(DOCUMENT TEXT Opens)

Local dev runs the harness on your host (so you get hot reload) but spawns every agent task in a real Docker sandbox, exactly like production. This is deliberate: it's the only honest way to develop against the bot's actual execution model.

1. Clone and install

git clone https://github.com/cliftonc/lastlight.git
cd lastlight
npm install

2. Create .env

cp .env.example .env

Edit .env and fill in the four values you collected in the previous step:

GITHUB_APP_ID=123456
GITHUB_APP_PRIVATE_KEY_PATH=./your-app.private-key.pem
GITHUB_APP_INSTALLATION_ID=789012
WEBHOOK_SECRET=your-webhook-secret

Drop the .pem file into the project root (or wherever GITHUB_APP_PRIVATE_KEY_PATH points). It's already in .gitignore, so you won't accidentally commit it.

3. Build the sandbox image (one-time)

docker compose --profile build-only build sandbox

This builds the sandbox image that every agent task runs inside. You only need to rebuild it when sandbox.Dockerfile changes.

4. Log in to Claude Code (if using subscription auth)

claude login

The harness reads your host credentials once and seeds them into ./data/sandbox-claude-home/ on every start. If you later refresh your login, the next npm run dev picks it up automatically.

If you're using API-key mode instead, just set ANTHROPIC_API_KEY in .env and skip this step.

5. Start the harness

# Server + dashboard, with hot reload
npm run dev

# Or individually
npm run dev:server
npm run dev:dashboard

Under the hood, npm run dev:server calls scripts/dev-local.sh, which:

  • Verifies Docker is running and the sandbox image exists.
  • Re-seeds ./data/sandbox-claude-home/.credentials.json from your host credentials.
  • Sets safe defaults: LASTLIGHT_LOCAL_DEV=1, SANDBOX_DATA_VOLUME=./data/sandbox-claude-home, STATE_DIR=./data, ENABLE_DIRECT_FALLBACK=false.
  • Launches the harness with tsx watch src/index.ts.
LASTLIGHT_LOCAL_DEV=1 tells the harness not to touch your personal ~/.gitconfig, ~/.claude/ history, or keychain. Everything sandbox-related stays inside ./data/. Safe to run on a dev laptop.

(DOCUMENT TEXT Closes)
(SUPPLIED RECORDS Opens)

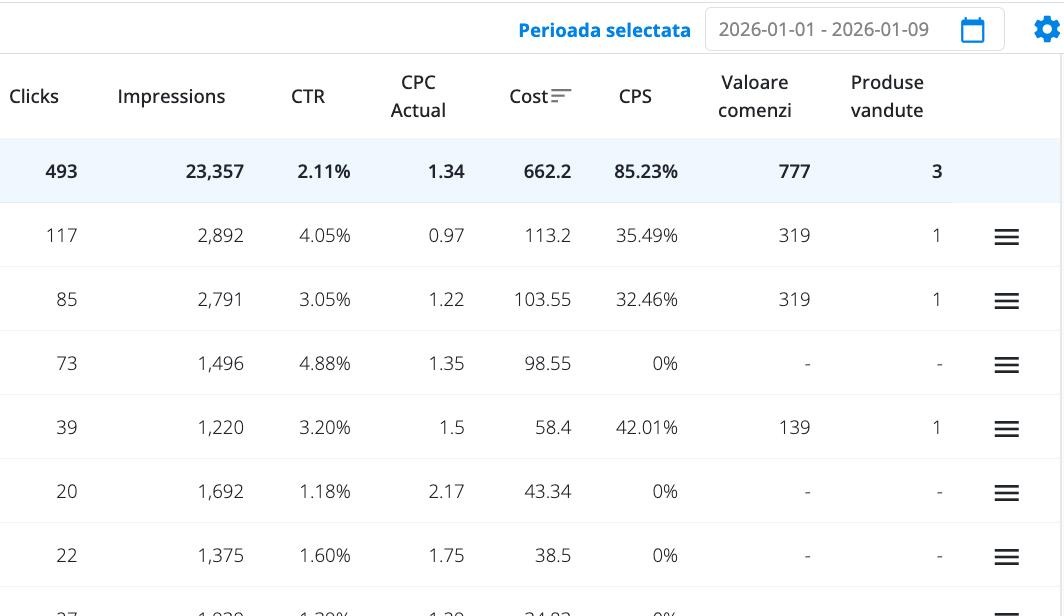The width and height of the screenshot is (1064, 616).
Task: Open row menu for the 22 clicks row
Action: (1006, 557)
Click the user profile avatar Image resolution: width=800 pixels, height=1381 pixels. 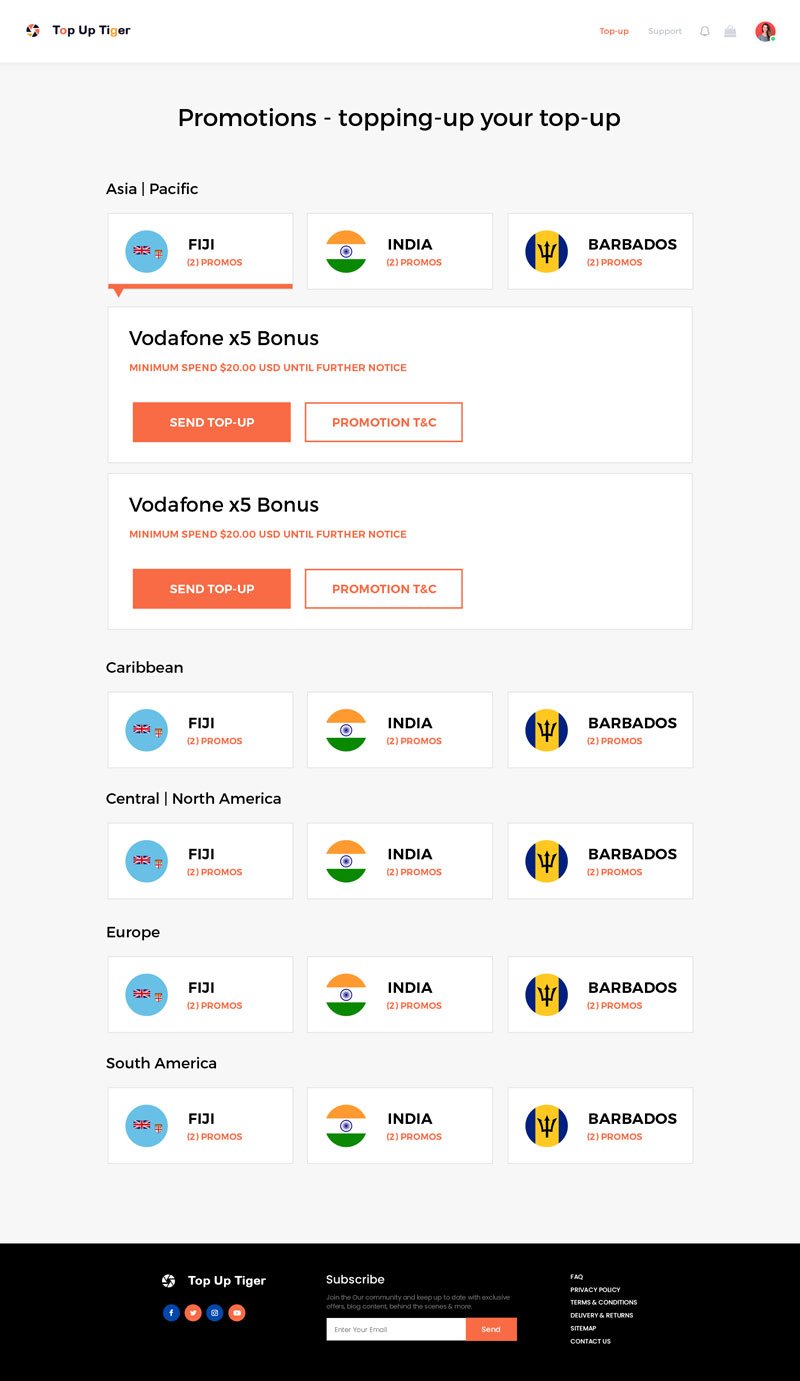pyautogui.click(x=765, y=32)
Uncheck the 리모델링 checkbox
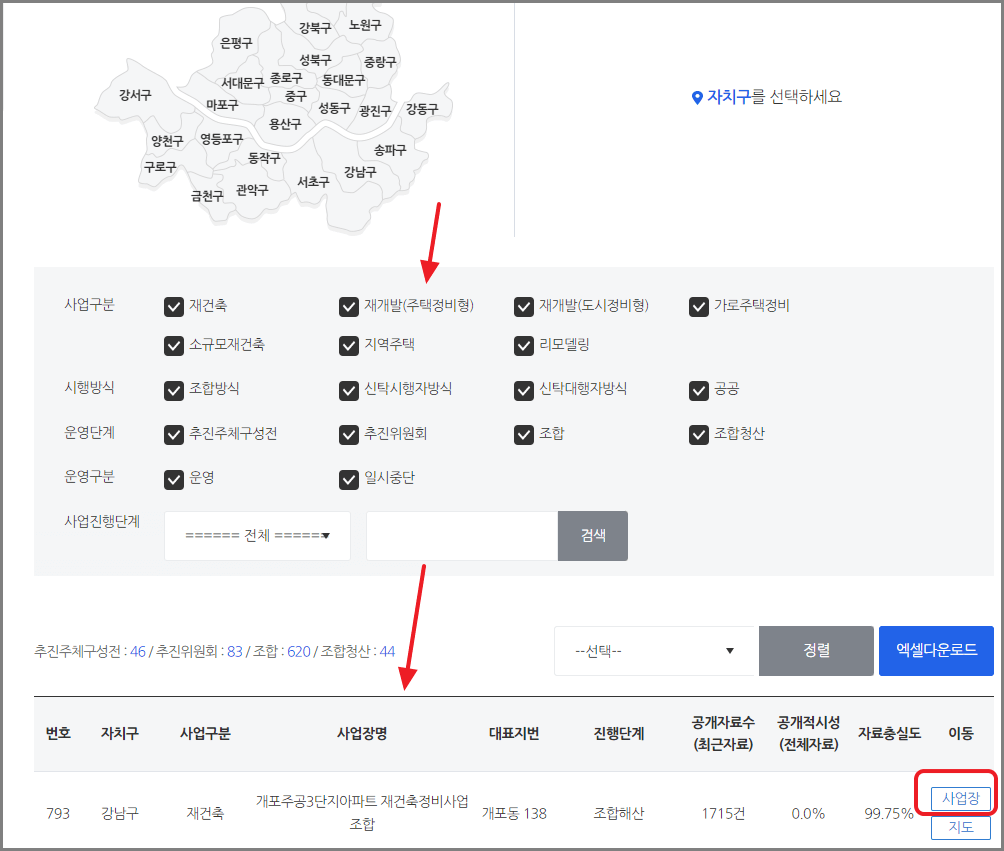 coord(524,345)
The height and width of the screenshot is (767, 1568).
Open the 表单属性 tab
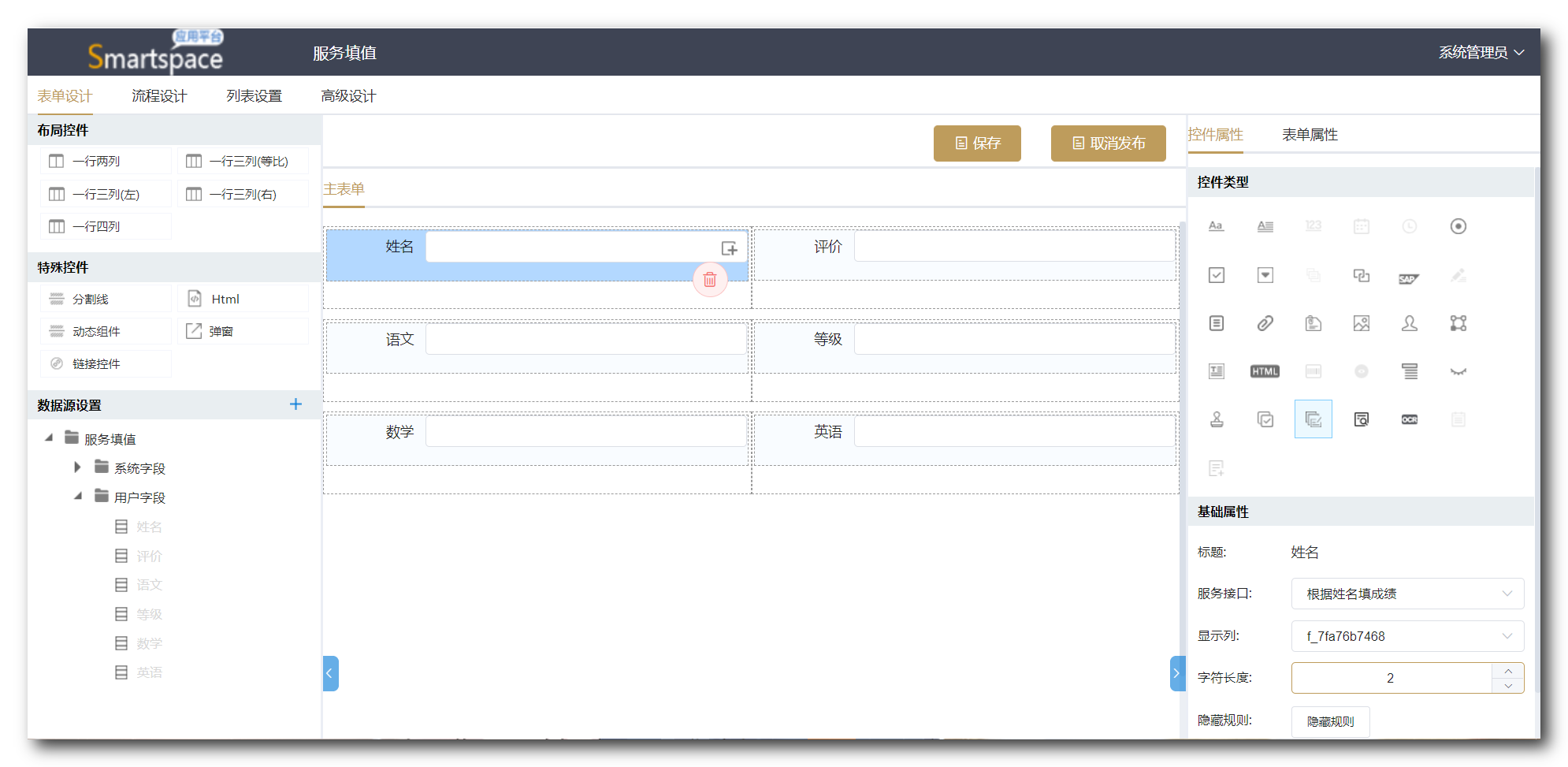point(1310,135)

(SUPPLIED RECORDS Closes)
(SUPPLIED RECORDS Opens)

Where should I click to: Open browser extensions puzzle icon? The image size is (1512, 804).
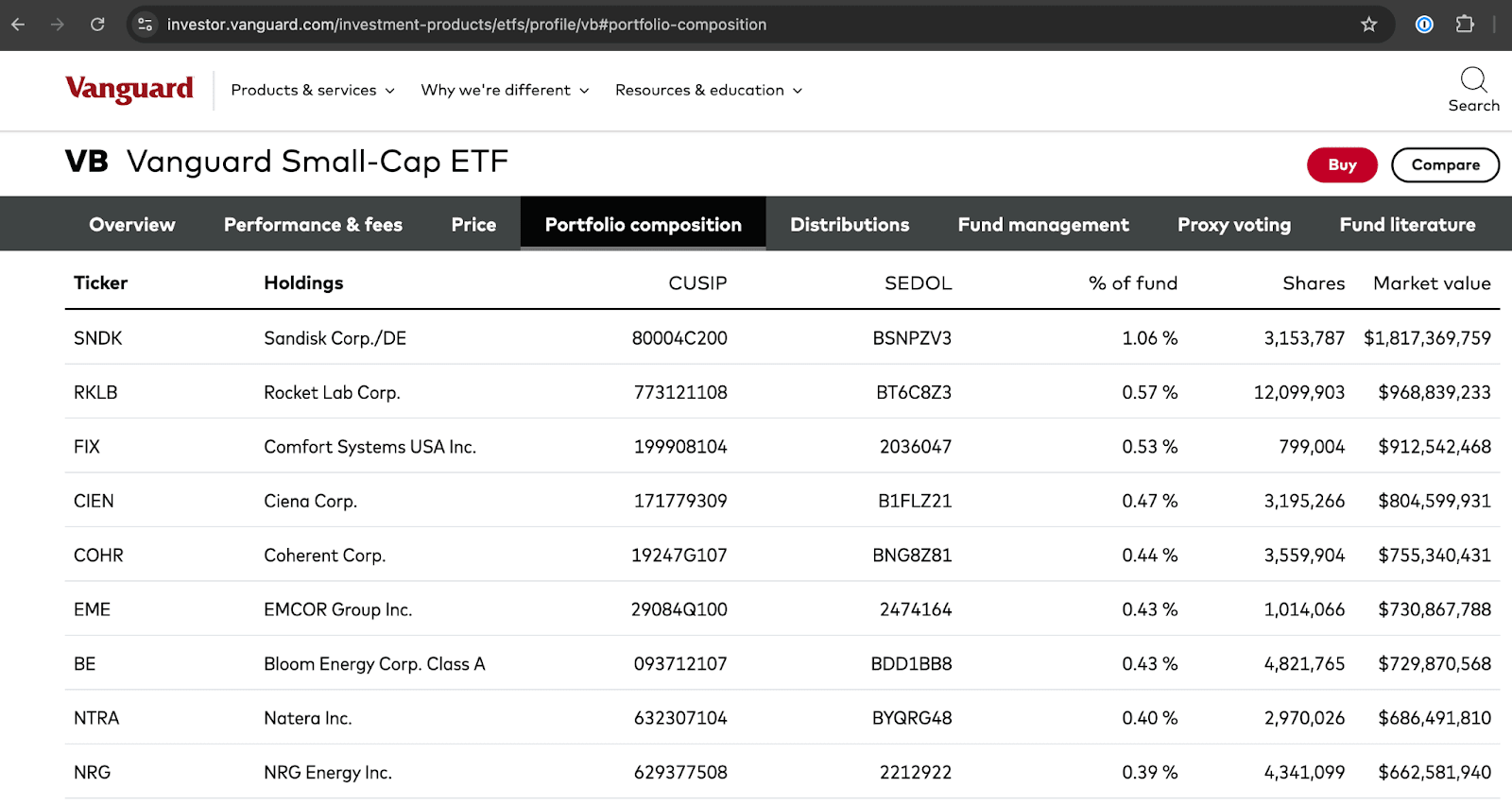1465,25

(SUPPLIED RECORDS Closes)
(SUPPLIED RECORDS Opens)

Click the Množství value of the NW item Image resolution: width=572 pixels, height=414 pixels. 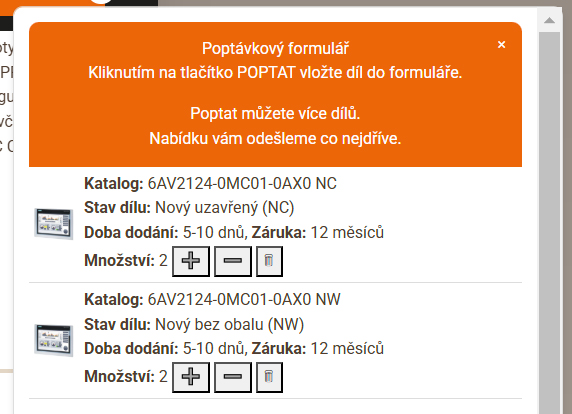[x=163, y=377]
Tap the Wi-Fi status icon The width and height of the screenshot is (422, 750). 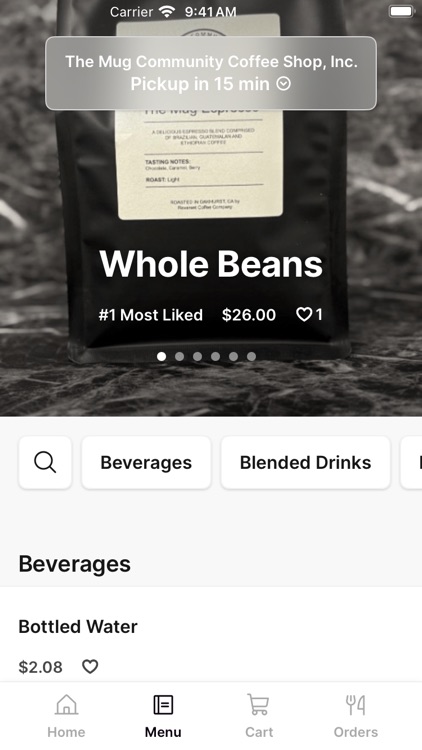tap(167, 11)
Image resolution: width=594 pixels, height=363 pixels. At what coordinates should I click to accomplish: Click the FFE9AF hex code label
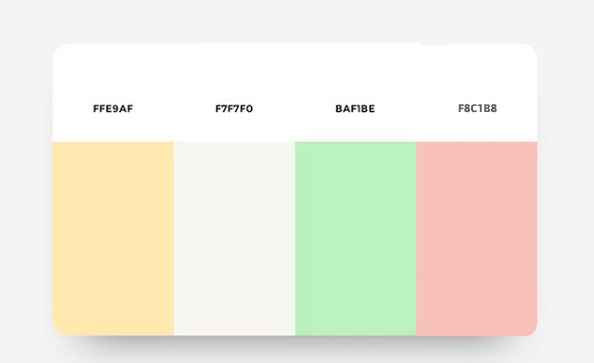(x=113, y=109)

(SUPPLIED RECORDS Closes)

### TASKS TO PERFORM
**a.** Edit the local development guide's passage that begins at "claude login" and stops after "skip this step.", substituting "local credentials" for "host credentials".
**b.** According to the local development guide, when does the sandbox image need to be rebuilt?

### SOLUTIONS TO THE EXERCISE
**a.**
claude login

The harness reads your local credentials once and seeds them into ./data/sandbox-claude-home/ on every start. If you later refresh your login, the next npm run dev picks it up automatically.

If you're using API-key mode instead, just set ANTHROPIC_API_KEY in .env and skip this step.

**b.** Only when sandbox.Dockerfile changes.